İçinde bulunduğumuz metalaşma-metalaştırma ve yabancılaşma sürecinin şarap tadımına nasıl yansıdığını görmek zor değil. Şaraptan “anlayanların” durumu bazen içler acısı. Artık içtikleri şaraptan zevk alamaz hale gelmişler
Bu yaz bir akşam yemeğinde görmüş geçirmiş ama şaraptan çok rakı içen, herkes şarap içtiğinde ise onlara eşlik eden bir bey, bana bir soru yöneltti: “Vedat Bey, üzüm cinsi şarapta bir fark yaratıyor mu? Benim damağım pek fark etmiyor aradaki farkları. Bazen bir şarap hakkında konuşuluyor ama pek anlamıyorum. Bazıları hoşuma gidiyor, bazı şarapları sevmiyorum.”

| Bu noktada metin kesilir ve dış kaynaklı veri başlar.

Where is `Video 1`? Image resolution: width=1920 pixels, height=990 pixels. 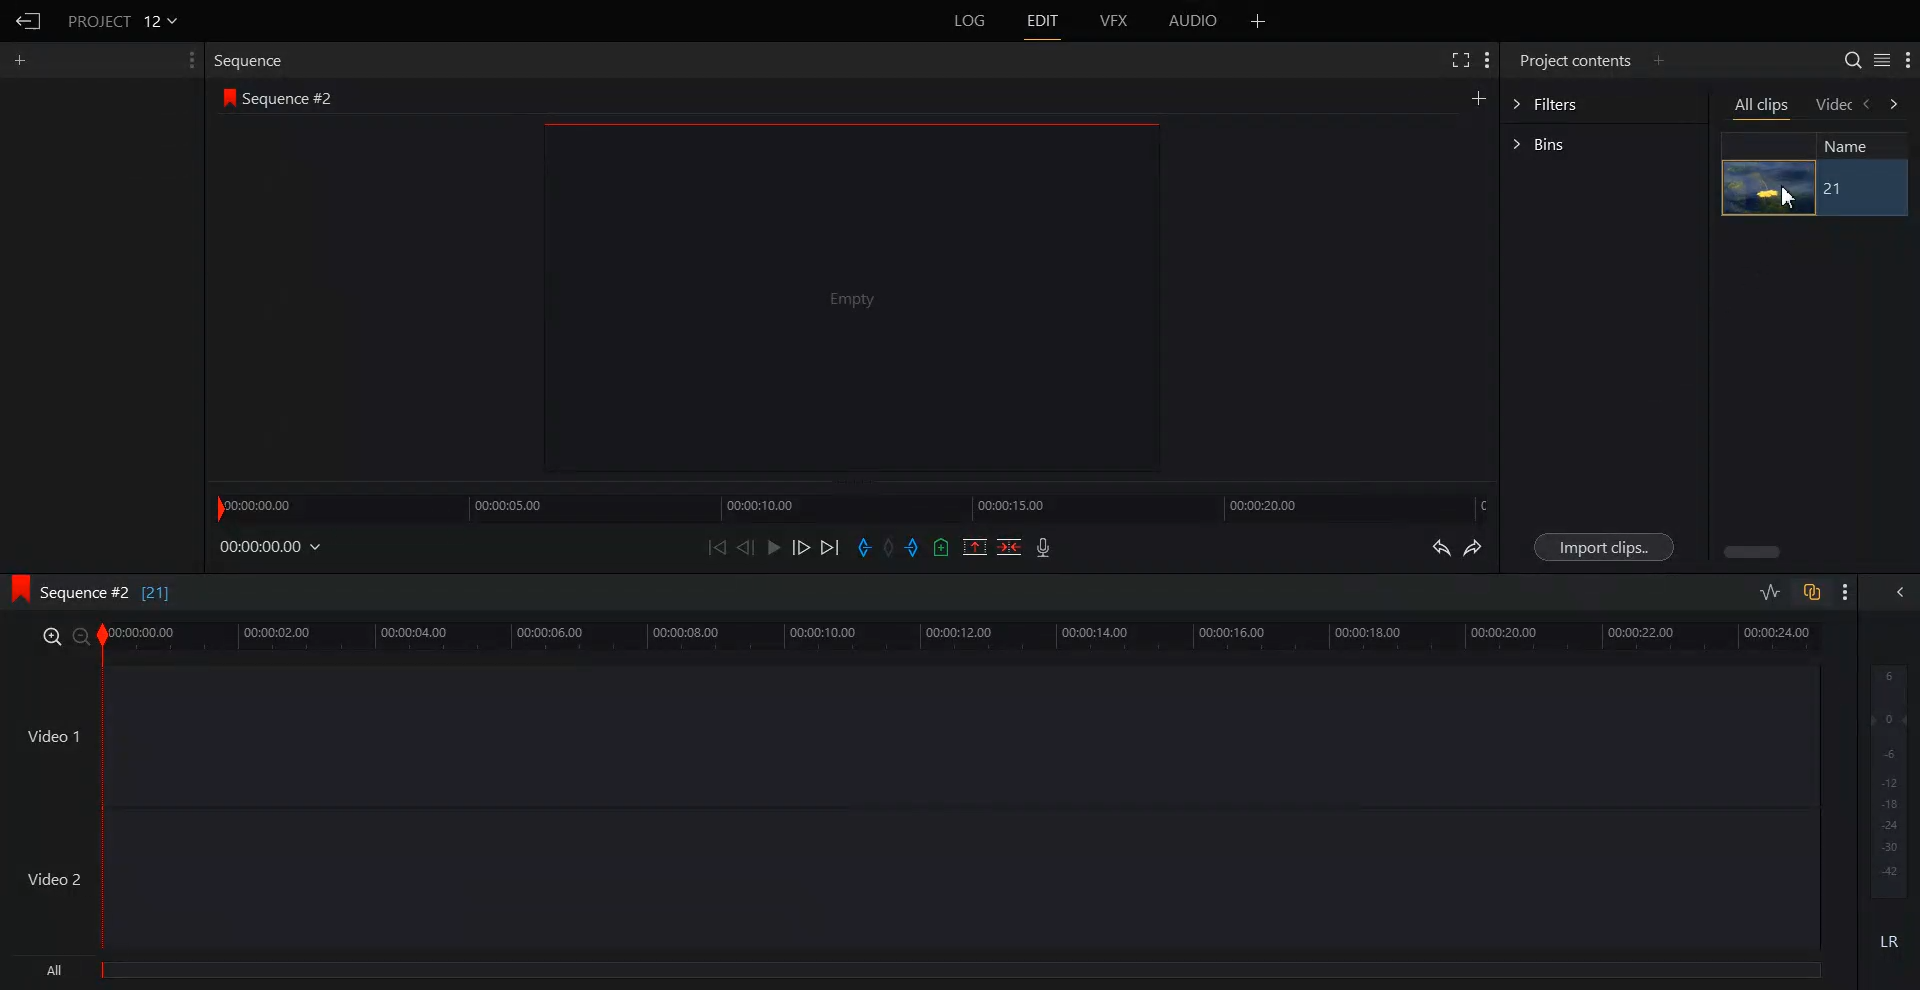
Video 1 is located at coordinates (52, 735).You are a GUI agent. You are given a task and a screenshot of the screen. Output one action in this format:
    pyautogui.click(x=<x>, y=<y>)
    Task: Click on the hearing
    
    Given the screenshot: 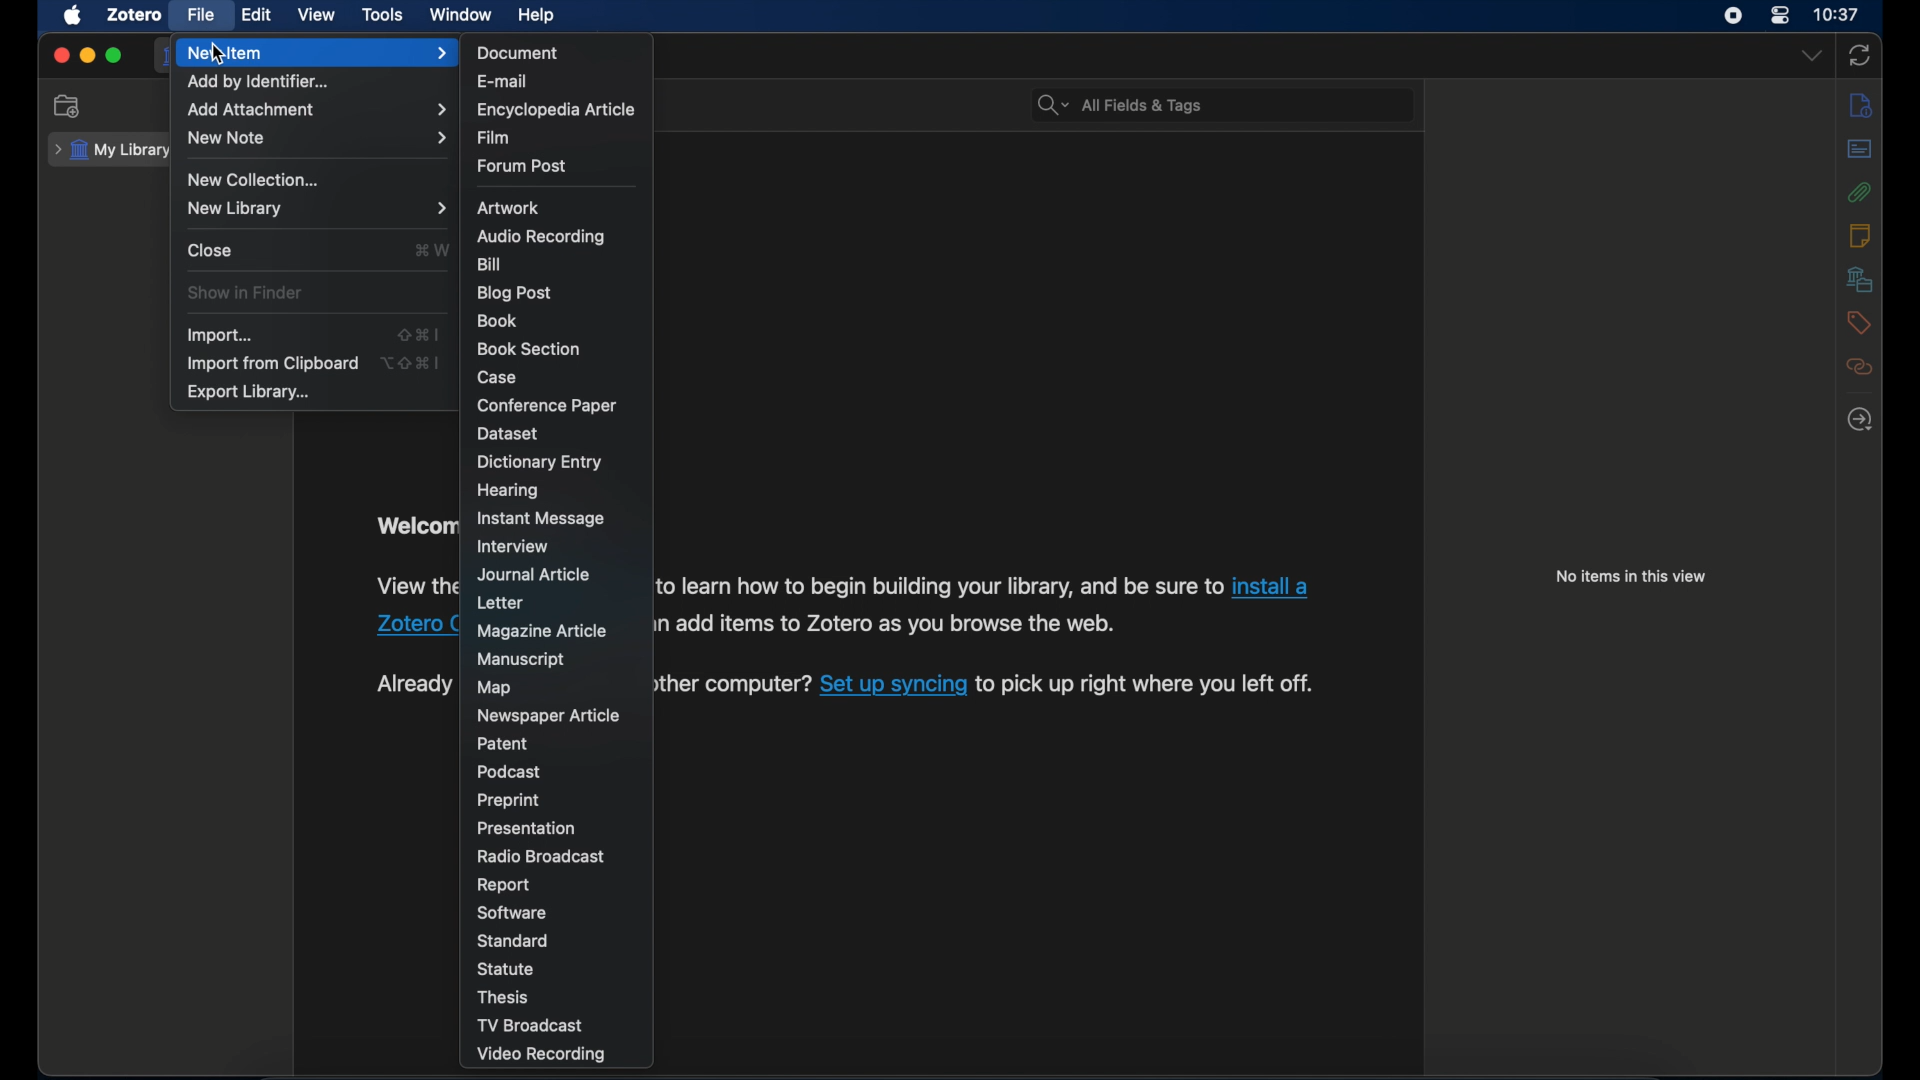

Biraz kaçamak cevap verdim. “Haklısınız” dedim. “Günümüzdeki şarapların pek çoğu birbirine benziyor. Üzüm pek fark etmiyor. Hatta coğrafya bile. Ama bazen çok farklı, değişik şaraplar içiyorsunuz. Tabii bu aynı üzüm ya da kupajdan yapılan başka bir şarabı beğeneceğinizin garantisi değil!”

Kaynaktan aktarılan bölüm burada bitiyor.